Brands are a powerful concept. I was recently chastised by the Honda fraternity for a less than raving review of the new Ballade. Curious isn't it how Honda is becoming perceived as the new "Toyota", a Japanese brand that can build reliable cars and seemingly do no wrong? Even when they do. It must be so tough living up to these reputations as a manufacturer. The bar is set high. Reputation will have some ability to force oversight of small setbacks. Under these circumstances innovation becomes risky, the very innovation that put you on this exulted pedestal of a good reputation.

With the re-camped Jazz, on test here in CVT format, we have an insight into how such reputations are won. The car is off the bat, both innovative and class leading. Build quality seems superb. Fit, finish and design are right up there. The dashboard is fresh looking with some oddball layout that doesn't fall at any time into an ergonomic nightmare. Controls fall easily to hand without any reference to the manual. Storage spaces abound with no less than 10 cupholders! There are dedicated places to leave phones and iPods, many of them hidden from prying eyes. There is even a hidden stowage in the back of the passenger seat that will require a trip to the manual, hidden as it is behind thumbscrews. The seats, Honda's so called "magic" seats, the word "versatile" must have been used by someone else already, are excellent. Rears fold completely flat (in non-hybrid variations) the rear bases also flip up movie theatre style, to allow stuff between the rear setback and the front seats. This is facilitated by the rear doors opening a full 80 degrees. The passenger seat reclines completely back if the base is slid forward allowing objects up to a full 2.4m to be conveyed inside without resorting to opening windows or the hatch.

Driving is a pleasure, with the iVTec engine carried over from the previous model, the big deal is the return of the CVT gearbox. The 1400 engine does a decent job, putting out 73kW and 127Nm. This gets you to 100 in 14 seconds, although that gearbox makes it feel quicker. As for economy, it is almost identical to it's hybrid sister at 4.7l where the hybrid gets 4.3 on the extra urban. Hardly a worthwhile difference. The bigger chasm is in urban driving where the CVT returns 6.7 and the hybrid 4.6. The hybrid is however 70 kg's heavier and costs a mere 56 thousand Rondt more. That would, at a petrol price of R10 per litre, equate to 5,600 litres, that the hybrid would become cheaper if driven in the city exclusively at a saving of 2.1 liters per 100km's, in a mere 26,6000 km.

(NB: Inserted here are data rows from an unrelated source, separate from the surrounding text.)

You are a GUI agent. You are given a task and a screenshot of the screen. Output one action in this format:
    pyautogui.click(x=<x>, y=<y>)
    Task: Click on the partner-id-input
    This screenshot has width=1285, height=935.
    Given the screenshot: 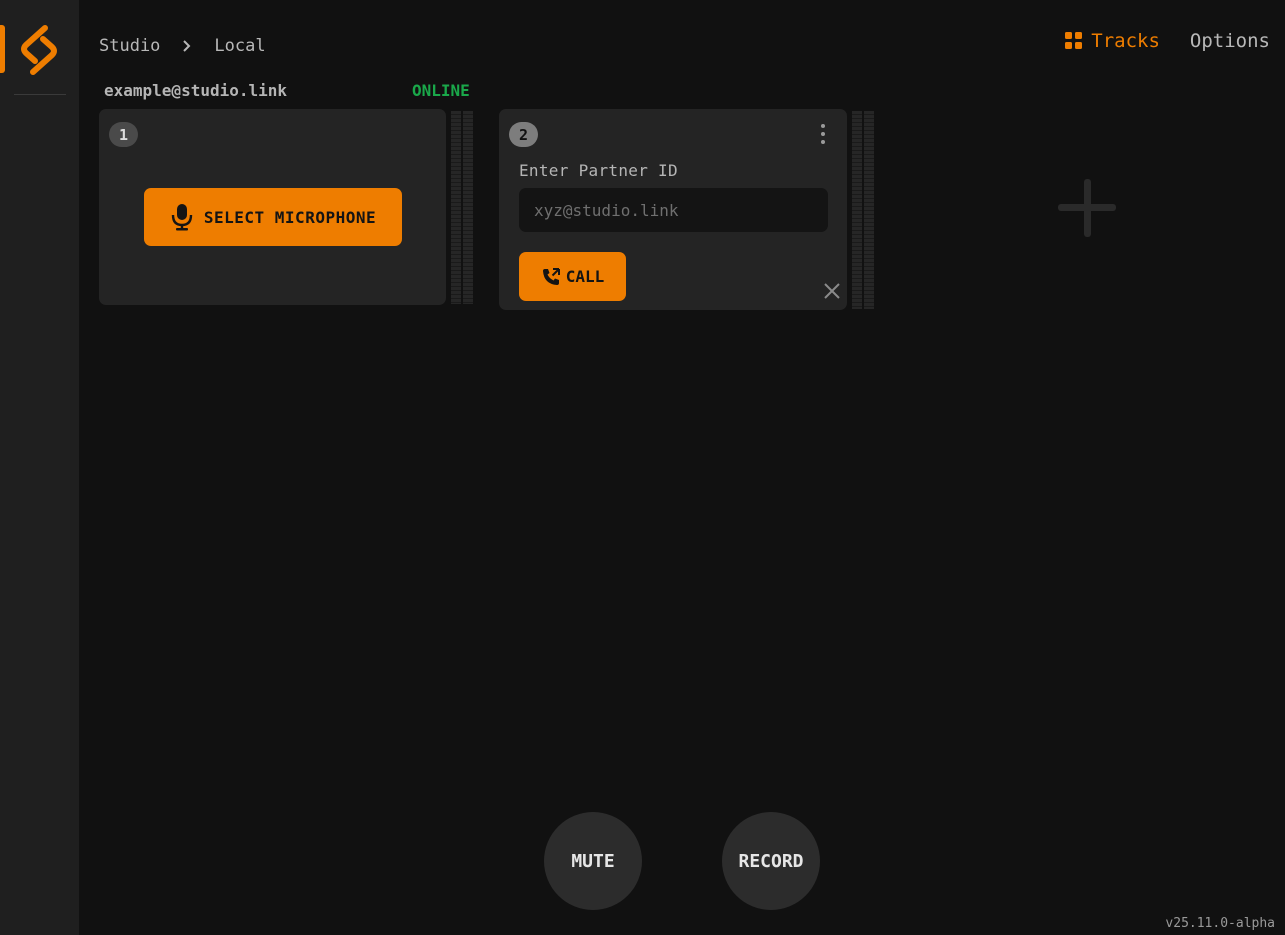 What is the action you would take?
    pyautogui.click(x=674, y=210)
    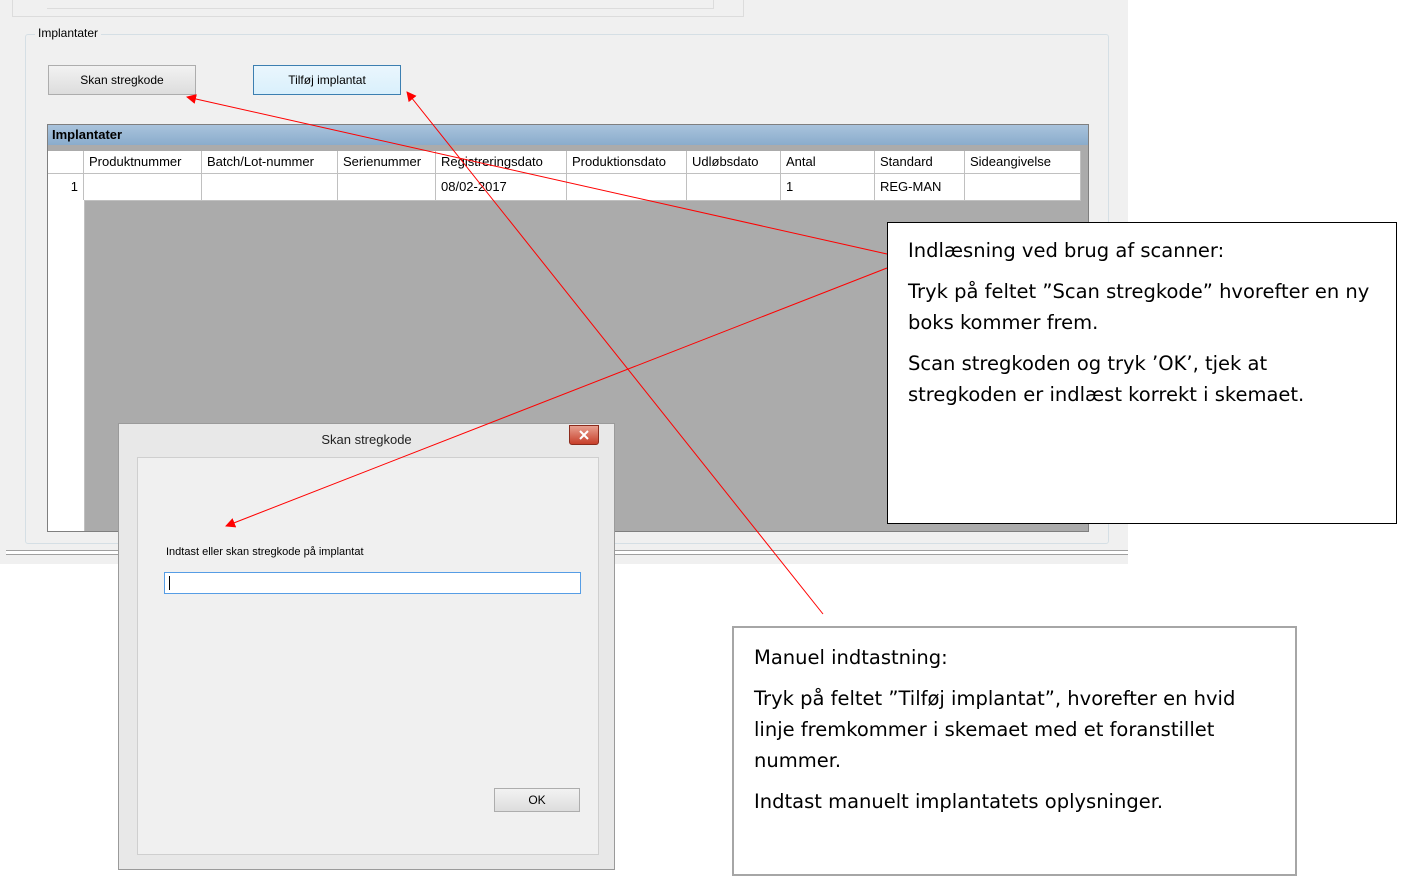 The width and height of the screenshot is (1402, 876). What do you see at coordinates (828, 187) in the screenshot?
I see `table-cell: 1` at bounding box center [828, 187].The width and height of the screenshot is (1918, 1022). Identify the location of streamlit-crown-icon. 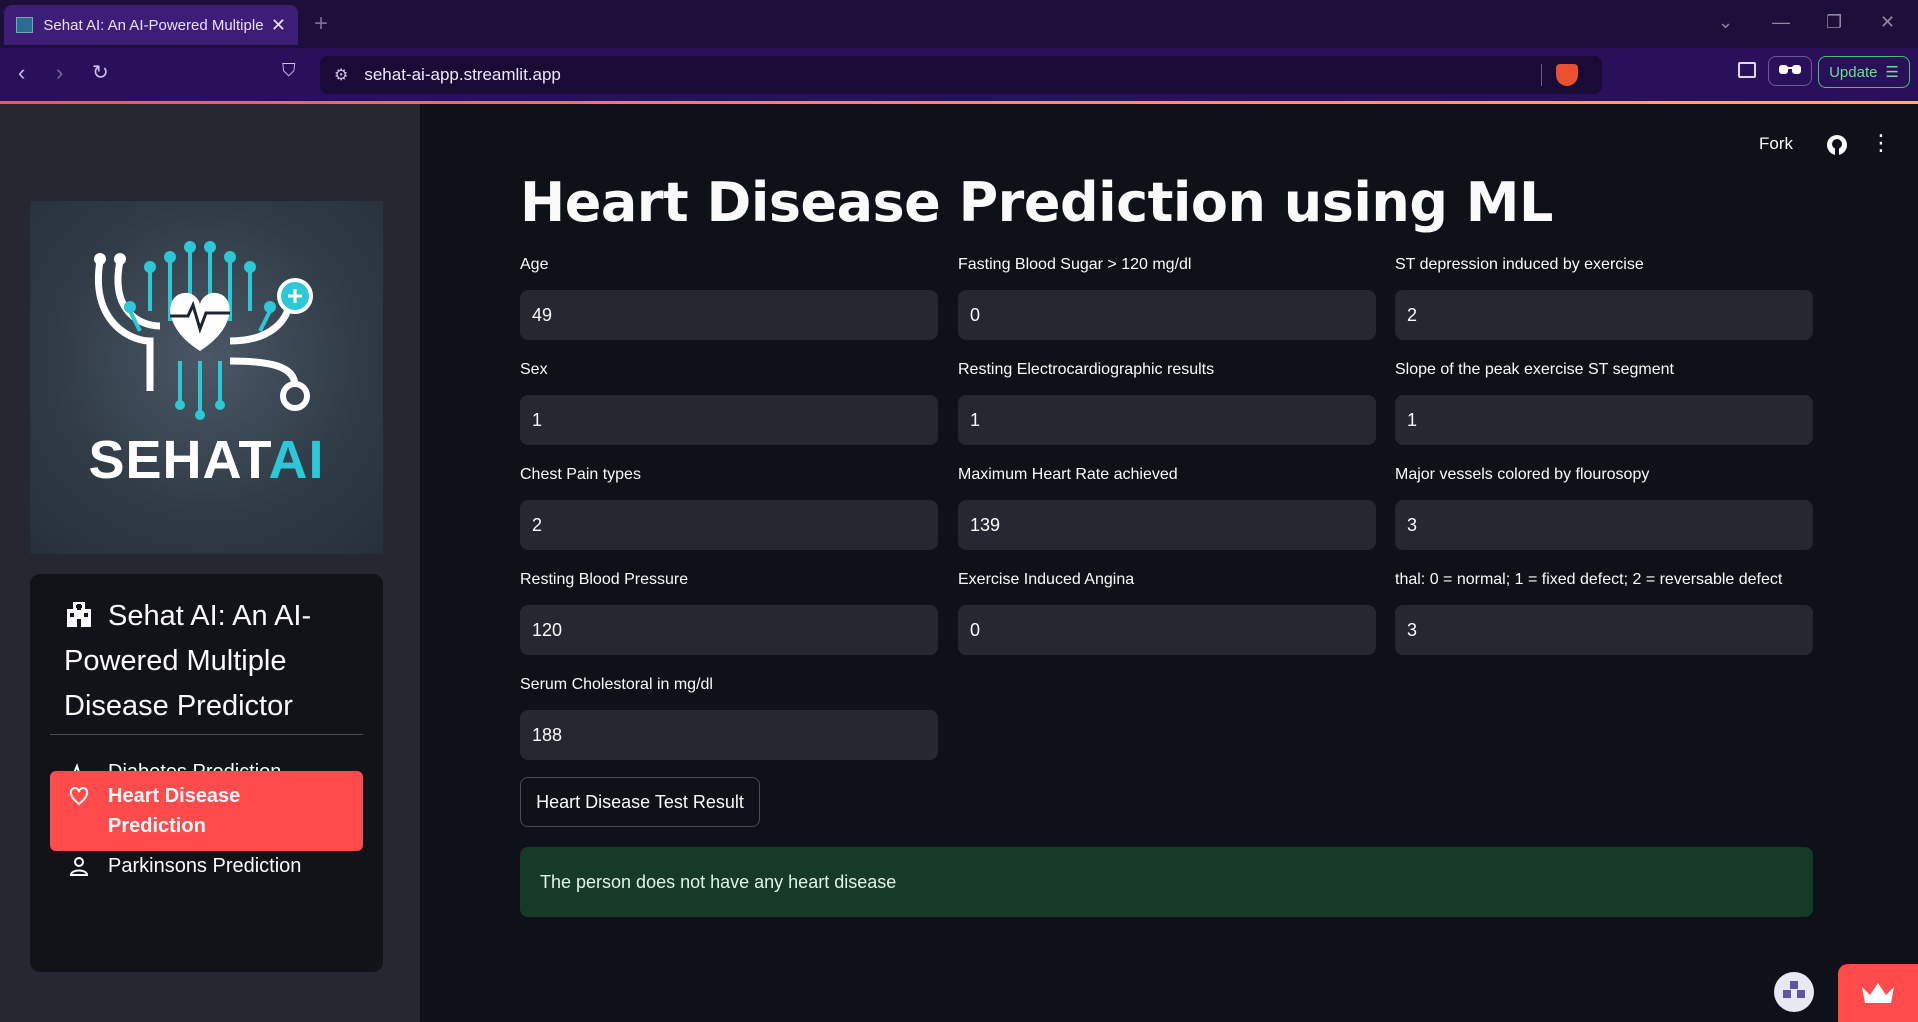
(1878, 993).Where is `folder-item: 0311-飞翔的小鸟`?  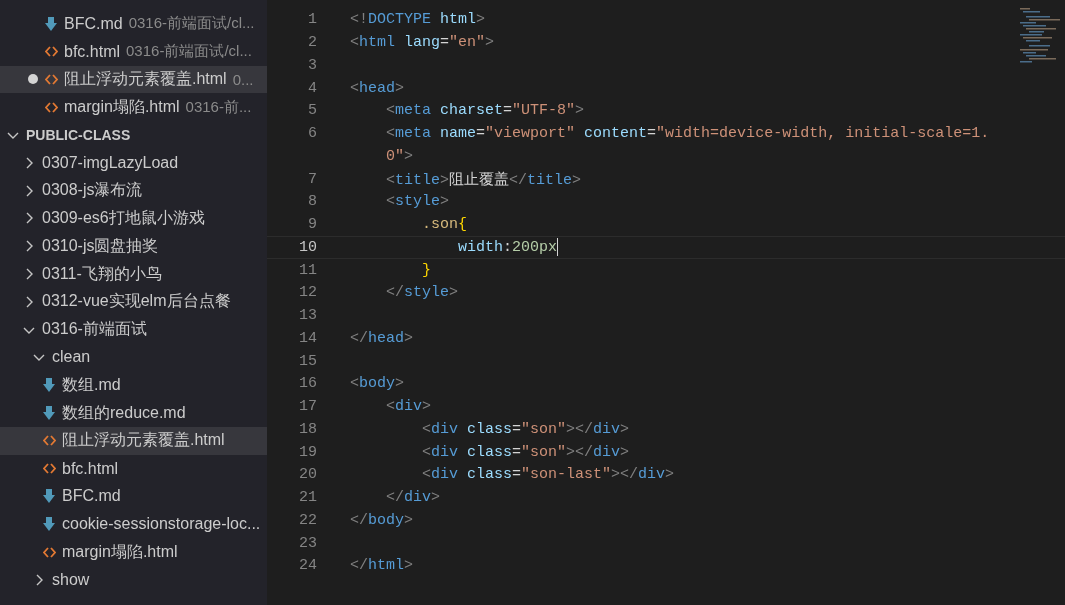
folder-item: 0311-飞翔的小鸟 is located at coordinates (134, 274).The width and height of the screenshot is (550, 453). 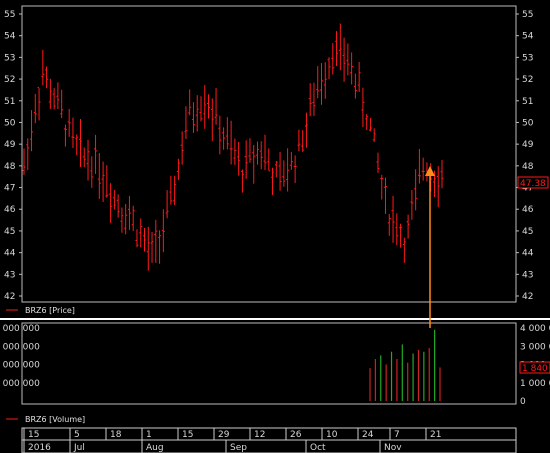 I want to click on price-axis-left: 42 43 44 45 46 47 48 49 50 51 52 53 54 55, so click(x=13, y=156).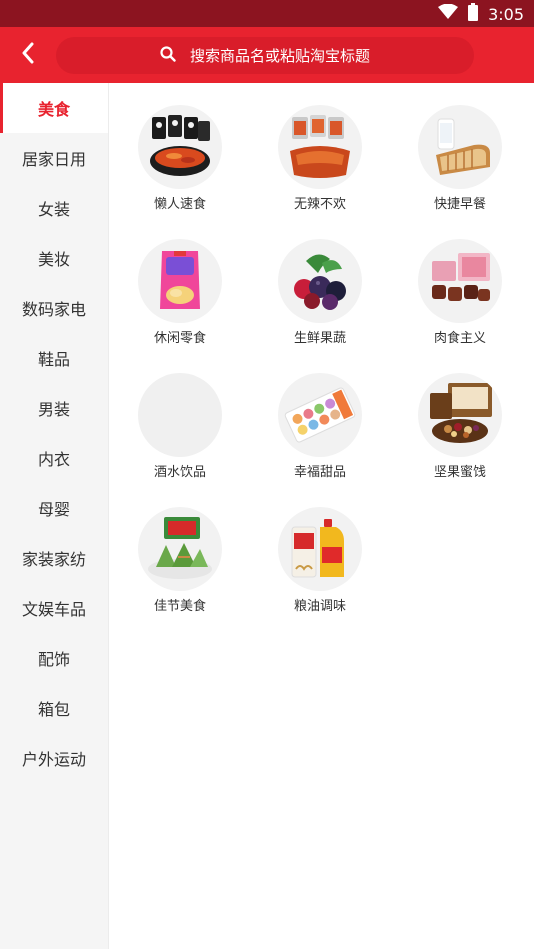 This screenshot has height=949, width=534. What do you see at coordinates (460, 472) in the screenshot?
I see `subcategory-label: 坚果蜜饯` at bounding box center [460, 472].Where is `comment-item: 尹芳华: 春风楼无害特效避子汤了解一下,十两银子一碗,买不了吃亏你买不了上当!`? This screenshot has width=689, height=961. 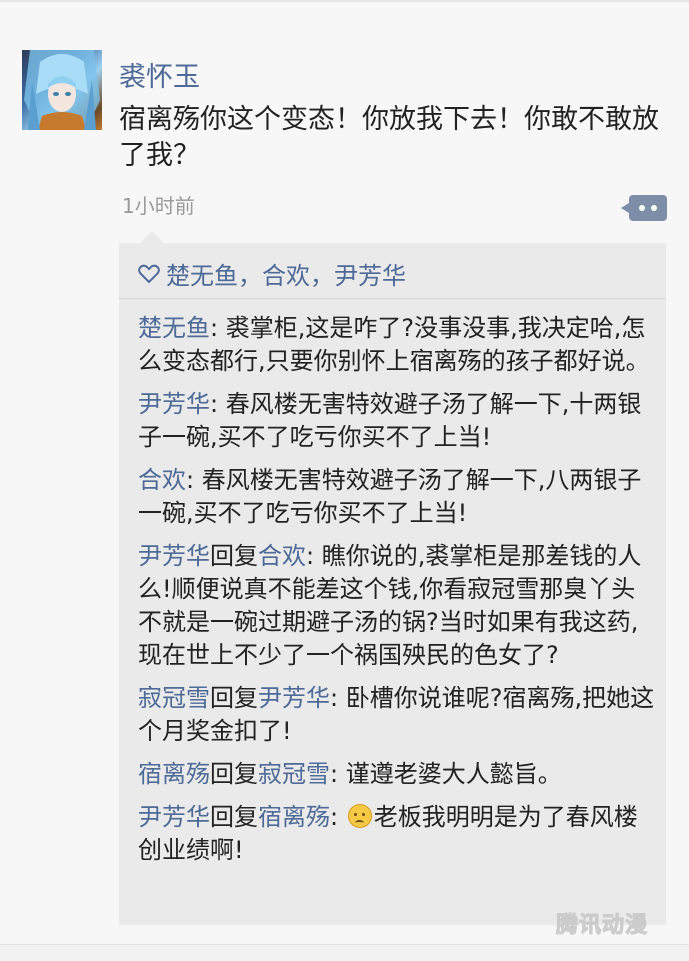 comment-item: 尹芳华: 春风楼无害特效避子汤了解一下,十两银子一碗,买不了吃亏你买不了上当! is located at coordinates (398, 421).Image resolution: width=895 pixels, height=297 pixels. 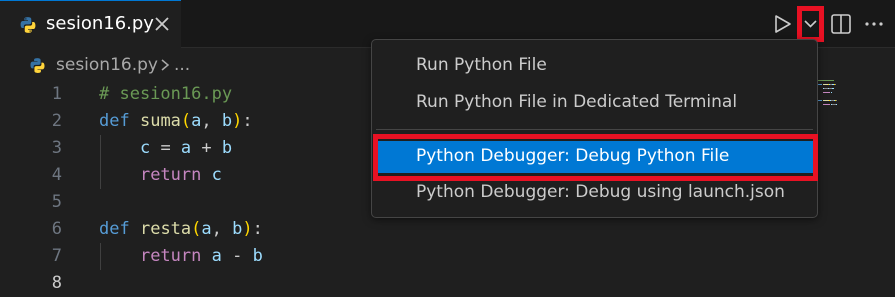 What do you see at coordinates (56, 121) in the screenshot?
I see `line-number: 2` at bounding box center [56, 121].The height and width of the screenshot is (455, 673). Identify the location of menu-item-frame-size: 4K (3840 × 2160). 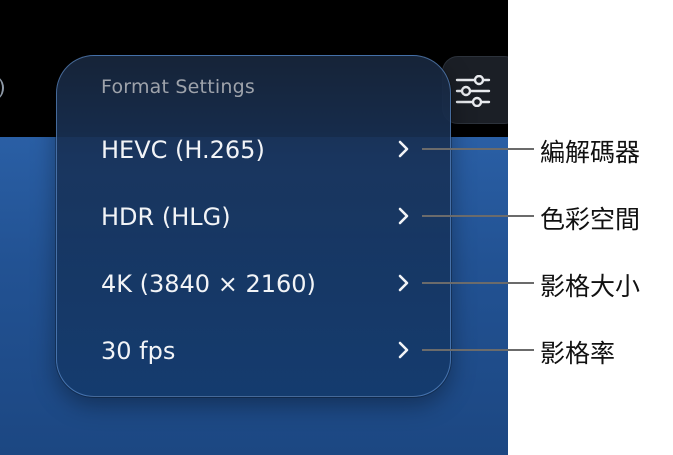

Back to that CVT then. It operates as a CVT should. Allowing you to accelerate at constant revs, while the engine is in it perfect torque and power sweet spot. The thing just works. In s-mode the point is optimised for speed vs economy as per usual. The thing just works and feels right. It has a silly manual mode via steering wheel paddles which just ruin the point of a CVT. There is an excellent kick down when full throttle is applied. It hardly even attracts CO2 tax, coming in at a miserly R700 odd bucks. Safety and pedestrian safety are class leading.

At around R188,000 the CVT is a solid option, with a fresh face, solid reliable engineering and as an Eco-Warrior in my opinion makes more sense than a hybrid. It comes equipped with a 4 year 60 000 km service plan.